The movie looks faded and washed out, even in a high-definition transfer, and Altman’s use of wide shots and zoom de-glamorizes the outlaw trade despite the potentially romanticized surroundings (Coke — the soda not the drug — appears everywhere). For these criminals, bank-robbing is a workaday gig, albeit one more lucrative than other day jobs. When one of them ruefully notes that he “only had a machine gun once in [his] life, and [he] never got to fire it,” he sounds like a low-level employee feeling glum about missing out on a promotion.
Thieves Like Us (1974)
This doesn’t make the criminals look innocent, exactly, but they do come off small and scrappy, hardly the type to lead police on a thrilling chase. Indeed, Thieves Like Us has plenty of downtime, and fills in some backstory offhandedly as it goes — like that Bowie is, in fact, a murderer in addition to a robber. The movie’s halfway point, where the injured Bowie is nursed by the gas station attendant’s daughter Keechie (Shelley Duvall), would be an inciting event for plenty of movies. Carradine and Duvall make a sweet couple; they’re also a gangly, sometimes goofy-looking pair.

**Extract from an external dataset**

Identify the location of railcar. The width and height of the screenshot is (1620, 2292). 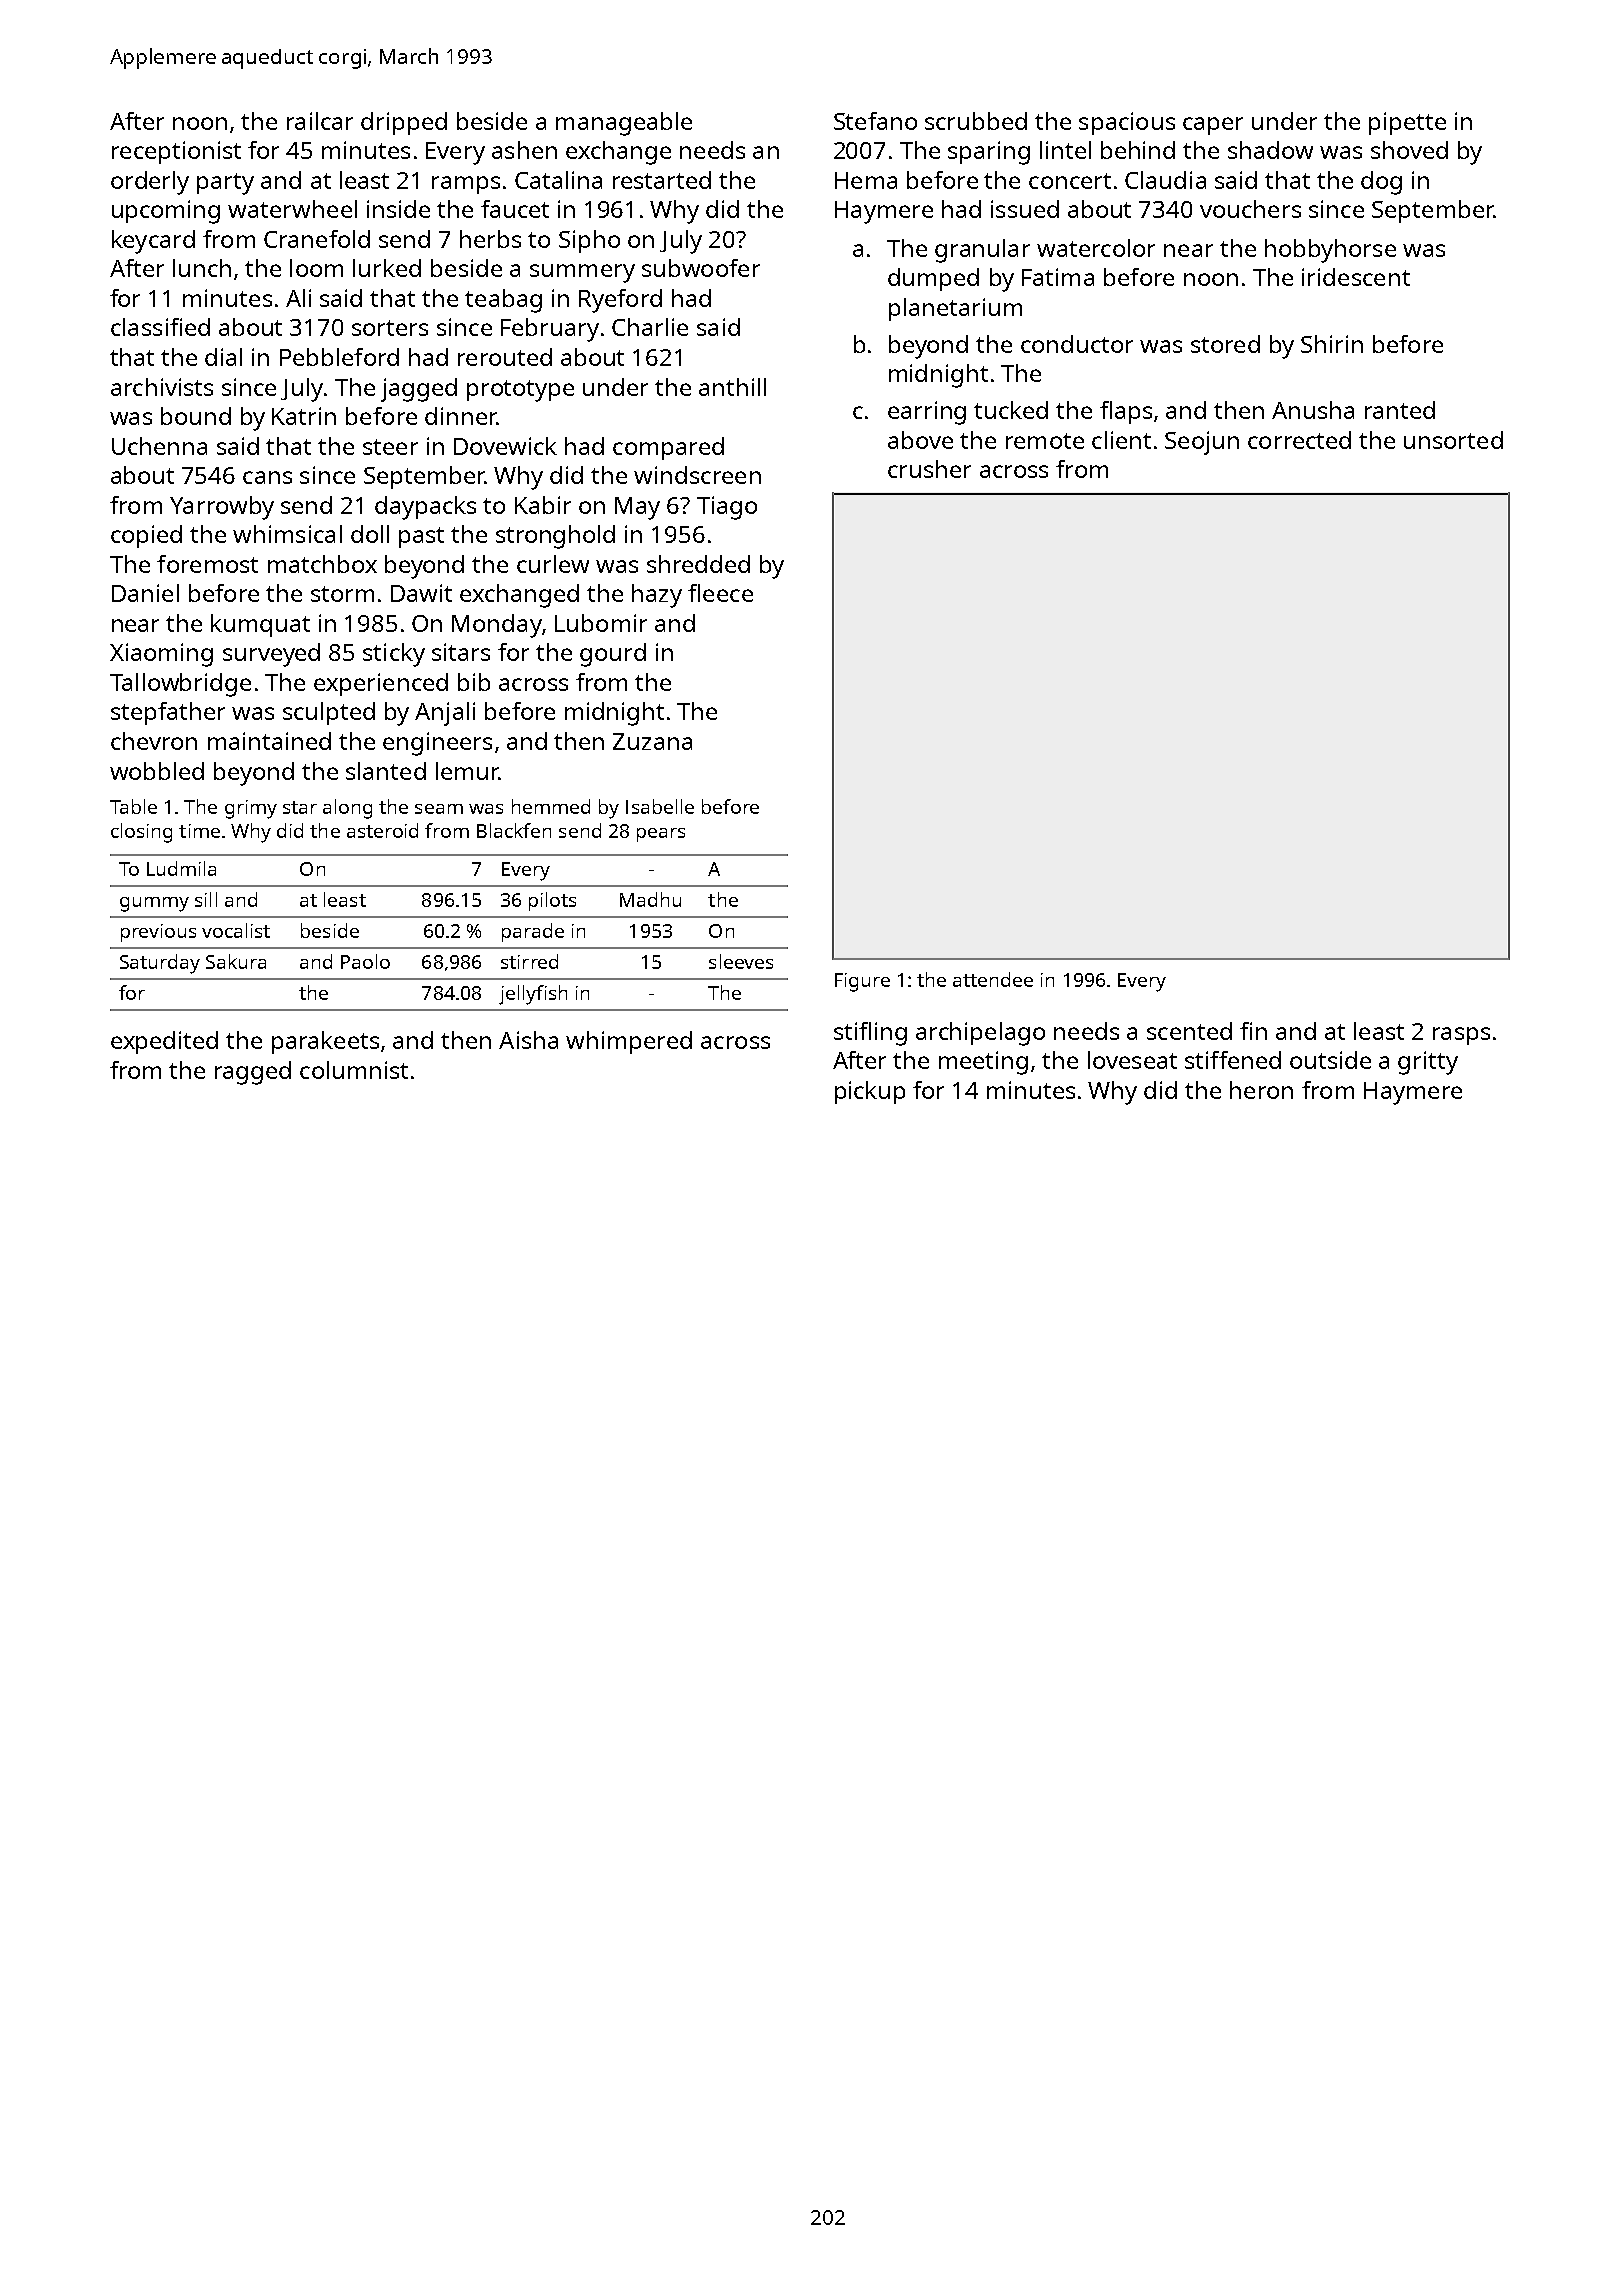
(320, 121).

Thieves Like Us isn’t as funny or playful as The Long Goodbye, but it does have its own self-referential moments, as when the camera watches one robbery from outside the building, with a crime show playing audibly on a radio. Though it doesn’t hit many false notes, the film does feel a little studied, as if Altman was more invested in undercutting gangster romanticism than building even the smallest amount of momentum. Altman’s commentary on the Thieves Like Us disc — sporadic, but informative when he does speak — acknowledges the deliberate pace, confirming that the director was fully in control of this odd, sometimes alienating project. Even when moonlighting in distinct genres, he was making the Altman version.